GVC will not be represented at this week’s Parliamentary hearing into online gambling following the withdrawal of chief executive Kenny Alexander.

Representatives from William Hill, Flutter Entertainment and other major operators will all give evidence to the Gambling Related Harm All Party Parliamentary Group (GRH APPG) on Wednesday (4 September) as it continues its inquiry designed to identify and remedy the harms caused by online gambling.

A spokesperson for the cross-party group told iGamingBusiness that Alexander had originally agreed to attend, but withdrew last month, with GVC not offering to send a replacement.

William Hill chief executive Philip Bowcock and Flutter’s Peter Jackson have also pulled out, but both operators will now be represented by other executives.

Carolyn Harris MP, who chairs the group, said the withdrawals were “outrageous”.

“These are men who run companies that feed addiction, amass vast profits from the vulnerable and take home huge pay packets, yet they are too afraid to appear before MPs,” Harris said in a statement provided by the group. “They seem to think they have better things to do than to explain their actions publicly.
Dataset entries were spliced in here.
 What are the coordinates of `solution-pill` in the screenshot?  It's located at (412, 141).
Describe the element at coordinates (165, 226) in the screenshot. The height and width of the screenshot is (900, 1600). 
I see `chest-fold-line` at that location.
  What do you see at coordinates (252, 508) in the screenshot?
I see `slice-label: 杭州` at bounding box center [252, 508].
They are running scared and their actions are cowardly in the extreme.”

GVC told iGamingBusiness that Alexander was not able to attend the hearing due to other commitments, but reiterated its commitment to safer gambling.
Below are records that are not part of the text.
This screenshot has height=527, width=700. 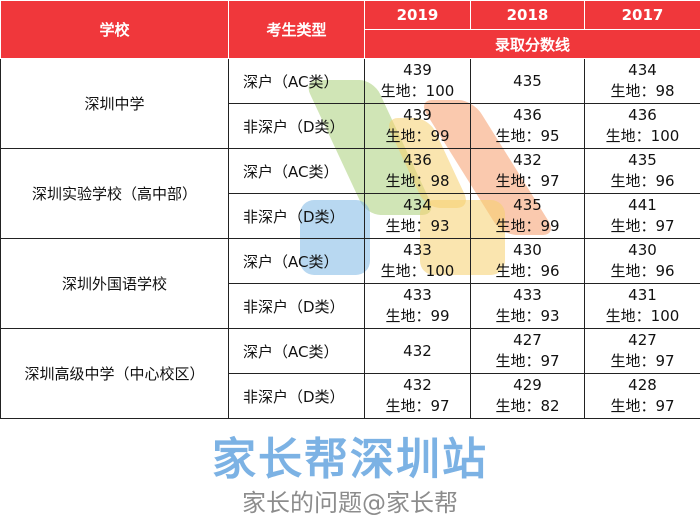 I want to click on school-name: 深圳外国语学校, so click(x=115, y=284).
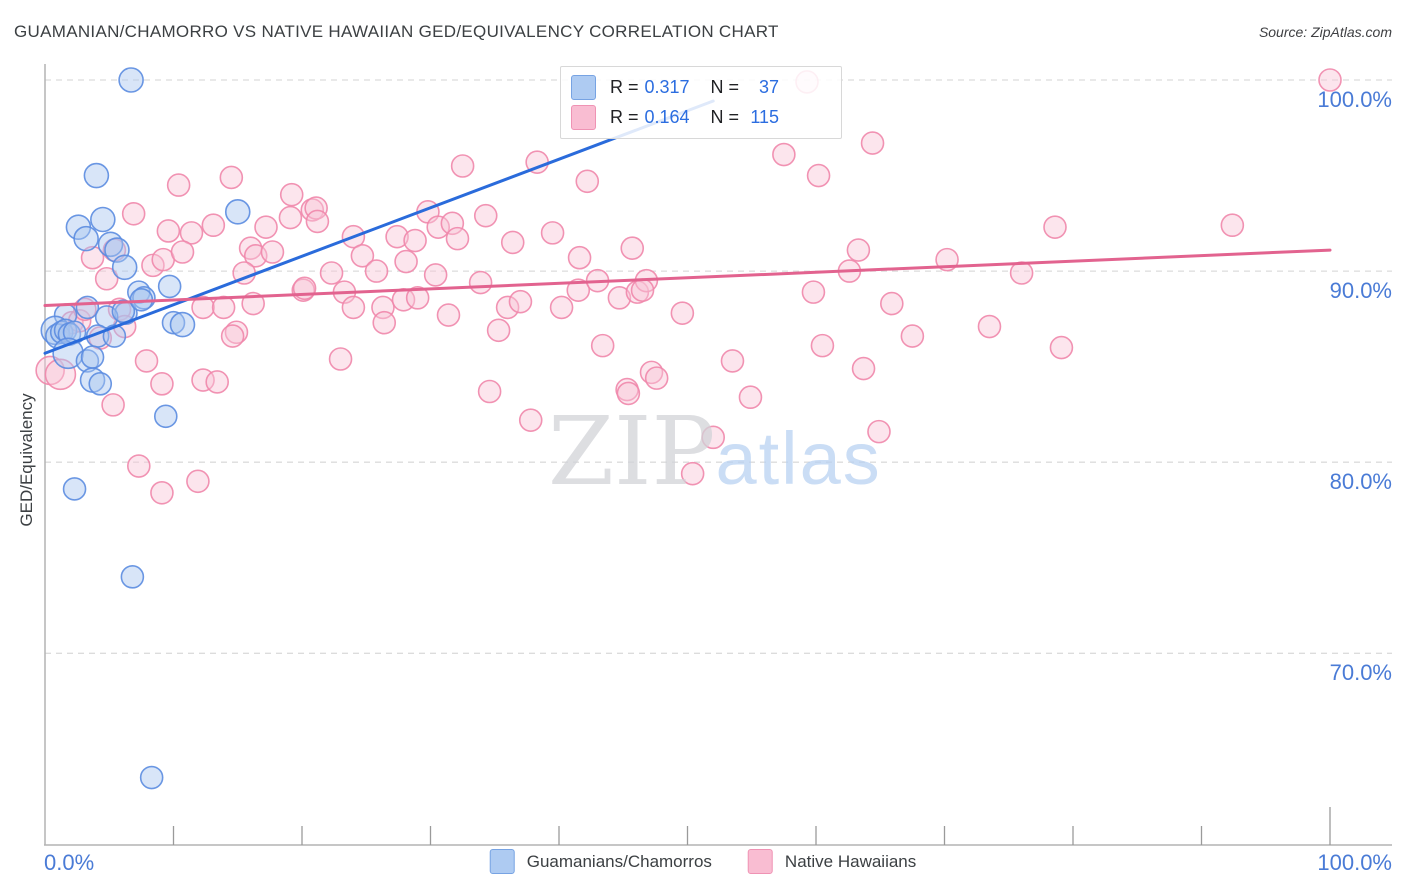  What do you see at coordinates (600, 862) in the screenshot?
I see `legend-item-guamanians: Guamanians/Chamorros` at bounding box center [600, 862].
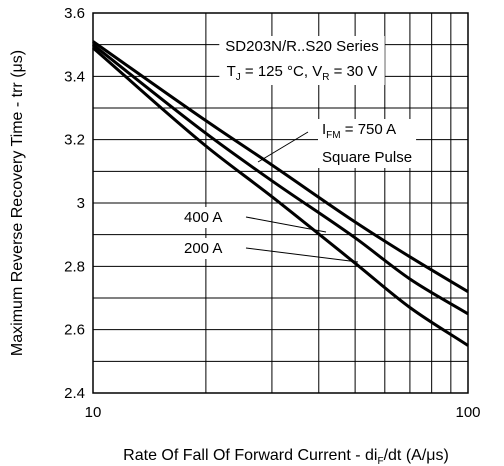 This screenshot has height=466, width=504. I want to click on series-200-label: 200 A, so click(203, 248).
“Mr Alexander had planned to attend the hearing but due to business commitments, is now unfortunately unable to do so. At this stage, we do not have an executive available to stand in,” a spokesperson said.

“With its ‘Changing for the Bettor’ strategy, GVC has made huge advances in the area of safer gambling and as a business, we are committed to driving up standards, protecting vulnerable customers and reducing the harm caused by problem gambling behaviours.”
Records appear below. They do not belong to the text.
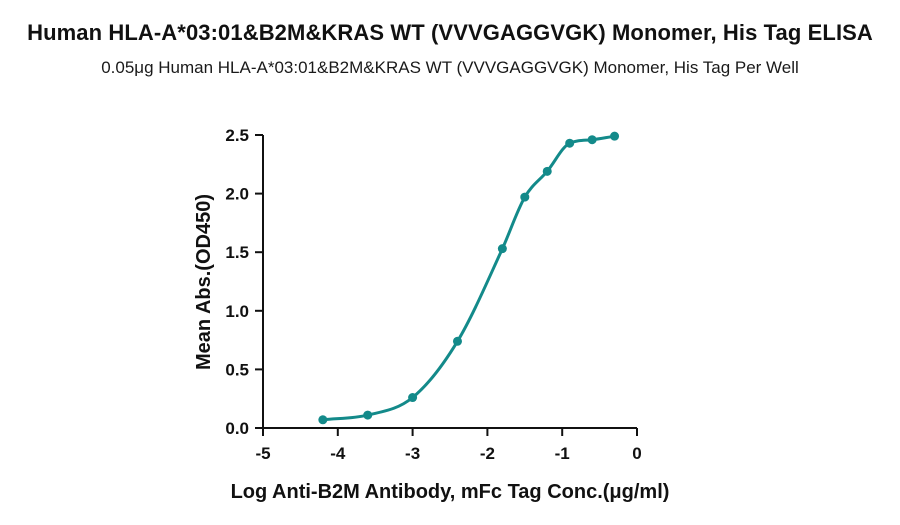 The width and height of the screenshot is (900, 525). What do you see at coordinates (562, 454) in the screenshot?
I see `x-tick-label: -1` at bounding box center [562, 454].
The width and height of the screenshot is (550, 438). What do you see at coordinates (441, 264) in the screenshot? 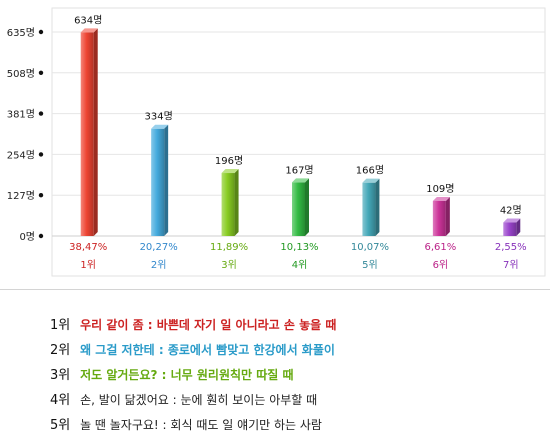
I see `category-label: 6위` at bounding box center [441, 264].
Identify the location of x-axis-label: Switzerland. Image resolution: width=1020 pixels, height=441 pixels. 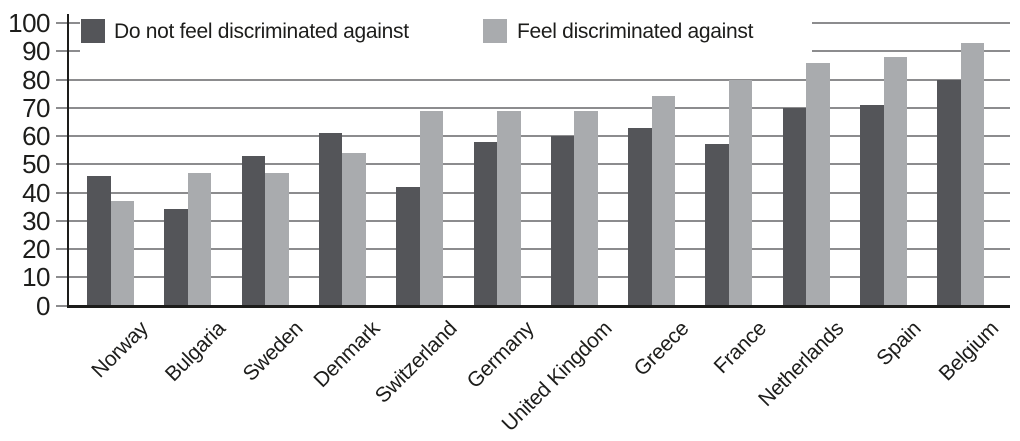
(416, 362).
GVC was also one of the first operators to declare its support for a so called whistle to whistle advertising ban in the UK, and has gone even further by calling for a total ban on broadcast advertising by operators.

As one of the UK's 'big five' operators, it has also committed to increasing its contribution to problem gambling treatment funding to 1% of gross gambling yield by 2023.

The hearing will be attended by John Coates, the joint chief executive of Bet365, as well as Ian Proctor and Phil Cronin, the CEOs of Sky Betting and Gaming and Tombola respectively.

Fred Done, the chief executive of Betfred, did not accept his invitation due to a prior engagement. Dan Taylor, chief executive of European operations for the Paddy Power and Betfair brands, will represent Flutter, with William Hill sending Phil Walker, the group’s managing director of online betting in the UK and Ireland.

The hearing is the sixth that has taken place since the inquiry began earlier this year. The seventh and final hearing was due to take place next week but has been postponed due to the prorogation of Parliament. Those due to attend the postponed session, which is to focus on the regulatory landscape, included Neil McArthur, the chief executive of the Gambling Commission, and Shahriar Coupal, director of advertising policy and practice at the Advertising Standards Authority.

iGB understands the final hearing will now take place in October or November, and the group is still hopeful of publishing its report and recommendations before the end of the year.

This inquiry was created to “examine the full impact of online gambling, the addictive and potentially harmful nature of some of the products on offer and their effect on the vulnerable, in particular, children.”